The truth is that while scores of U.S. soldiers had been court-martialed on murder-related charges in Iraq, not a single Blackwater contractor had ever been charged with a crime under any legal system—U.S. civilian law, military law, or Iraqi law. Prince said that Blackwater operatives who “don’t hold to the standard, they have one decision to make: window or aisle” on their return flight home. Indeed, that and being fired seem to have been the only consequences faced by Prince’s men for their actions in Iraq. In all, Blackwater had terminated more than 120 of its operatives in Iraq—more than one-seventh of its deployment at the time of the hearing.115
On this point, the committee focused on one incident at length: the Christmas Eve killing of the bodyguard to the Iraqi vice president. Prince confirmed that Blackwater had whisked him out of Iraq and fired him, and said the company had fined him and then billed the man for his return plane ticket. Prince said he did not know if the man had been charged with any crime (he hadn’t). “If he lived in America, he would have been arrested, and he would be facing criminal charges,” Democrat Carolyn Maloney told Prince. “If he was a member of our military, he would be under a court-martial. But it appears to me that Blackwater has special rules.” Prince said, “As a private organization, we can’t do any more. We can’t flog him, we can’t incarcerate him.” Maloney told Prince, “Well, in America, if you committed a crime, you don’t pack them up and ship them out of the country in two days.”

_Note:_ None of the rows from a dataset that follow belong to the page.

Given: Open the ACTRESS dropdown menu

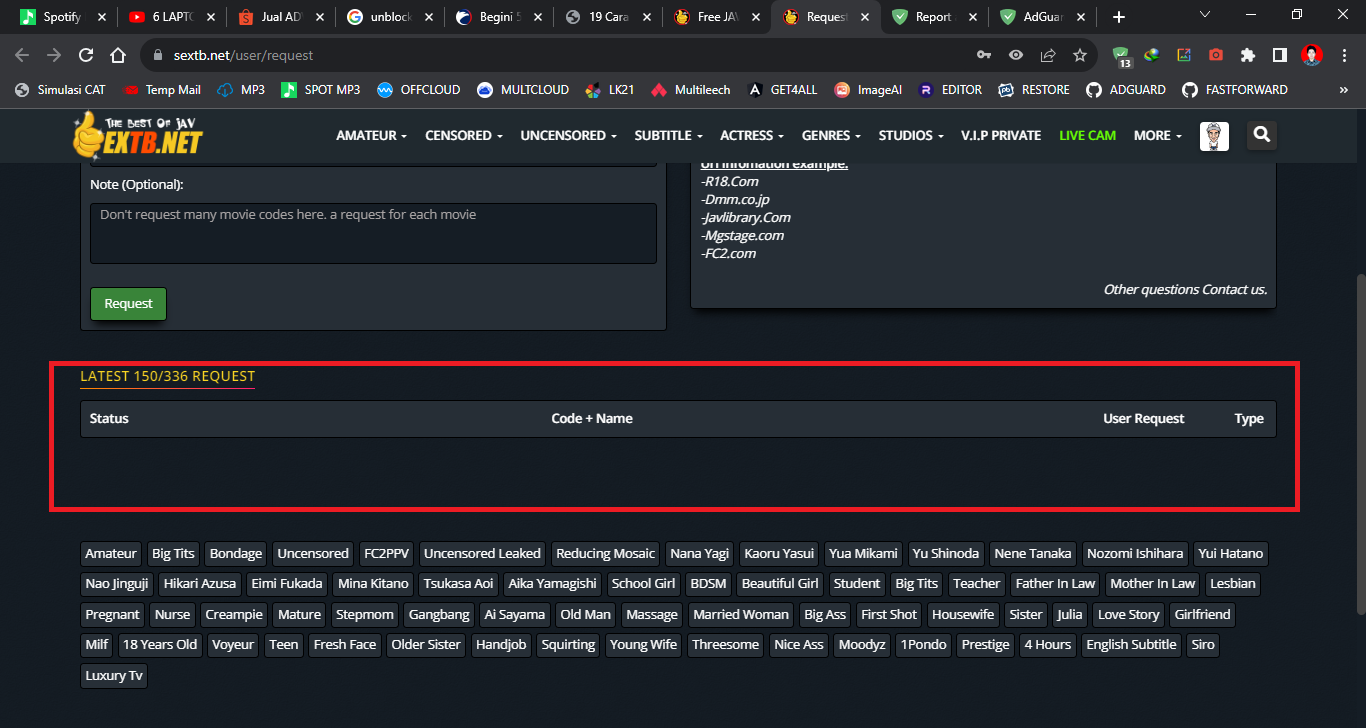Looking at the screenshot, I should 750,135.
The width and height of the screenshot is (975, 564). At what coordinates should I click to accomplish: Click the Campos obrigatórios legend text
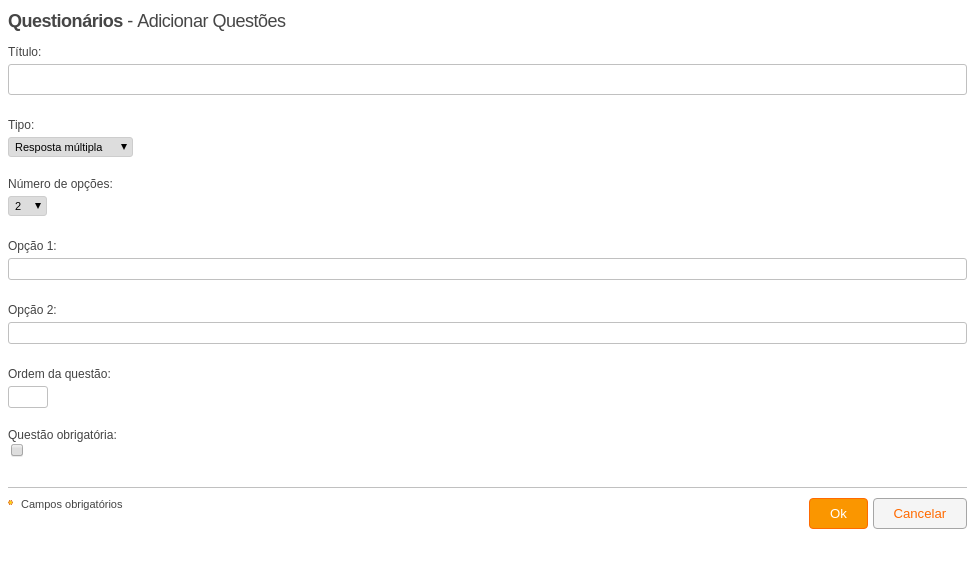point(72,504)
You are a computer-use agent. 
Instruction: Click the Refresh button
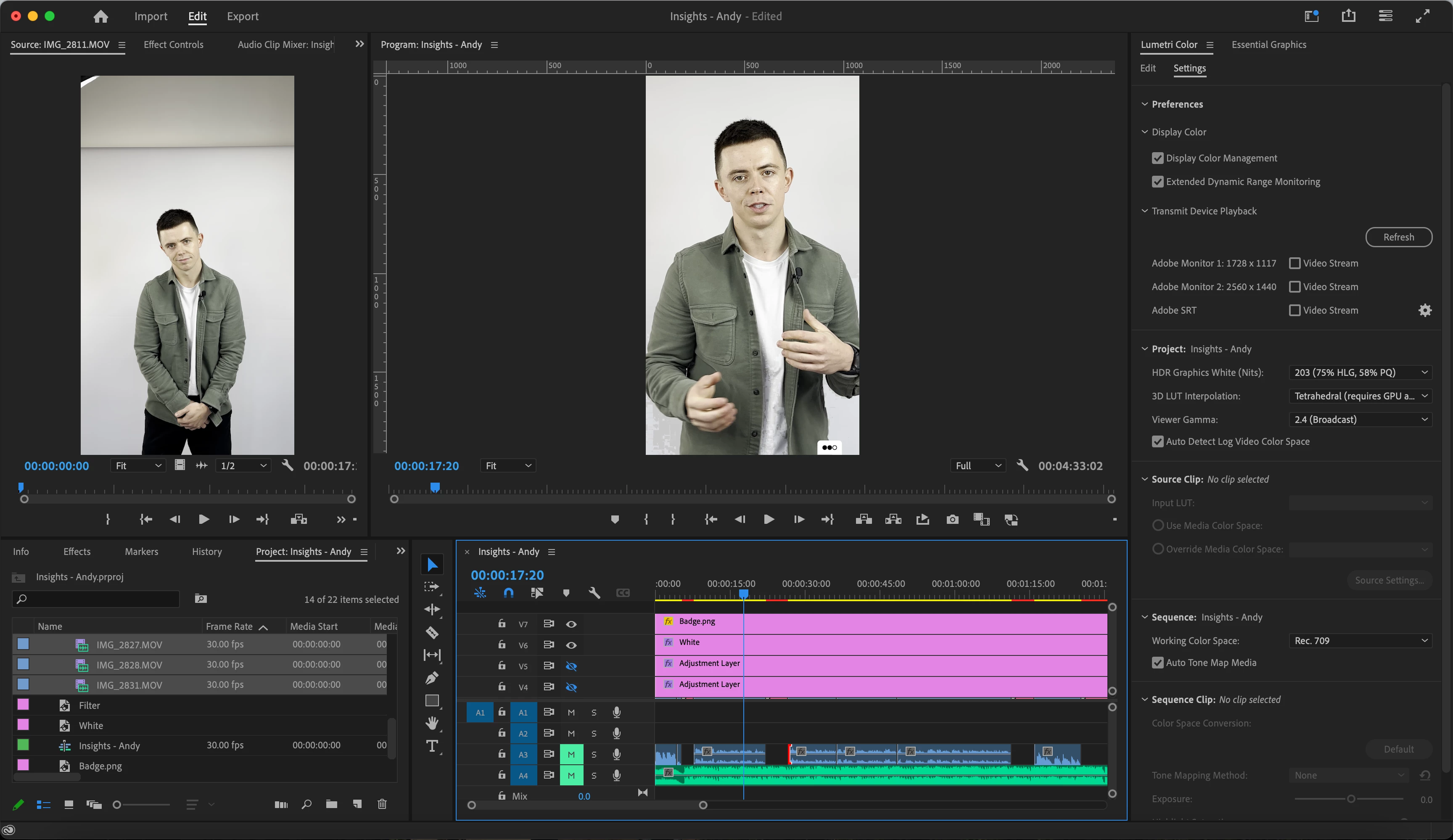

When asked directly whether this was a murder, which Iraqi officials had alleged, Prince said, “It was a guy that put himself in a bad situation.” Pressed further, Prince consulted with his advisers and said, “Beyond watching detective shows on TV, sir, I am not a lawyer, so I can’t determine whether it would be a manslaughter, a negligent homicide, I don’t know. I don’t know how to nuance that. But I do know he broke our rules, he put himself in a bad situation and something very tragic happened.”
The committee also released an internal e-mail from a Blackwater employee to a colleague just after the shooting, noting that an Iraqi TV report had erroneously attributed the killing of the bodyguard to a U.S. soldier. “At least the ID of the shooter will take the heat off us,” the Blackwater employee wrote. Representative Elijah Cummings concluded, “In other words, he was saying: ‘Wow, everyone thinks it was the military and not Blackwater. What great news for us. What a silver lining.’” Prince responded, “I don’t believe that false story lasted in the media for more than a few hours, sir.”
This exchange would set off a discussion about one of the main questions of the hearing: was Blackwater hurting the U.S. military’s stated counterinsurgency program in Iraq?
“It does appear from some of the evidence here that Blackwater and other companies sometimes, at least, conduct their missions in ways that lead exactly in the opposite direction that General Petraeus wants to go,” Democrat John Tierney told Prince. “That doesn’t mean you’re not fulfilling your contractual obligations.” Tierney then read numerous comments from U.S. military officials and counterinsurgency experts raising questions about Blackwater’s actions having a blowback effect on official U.S. troops.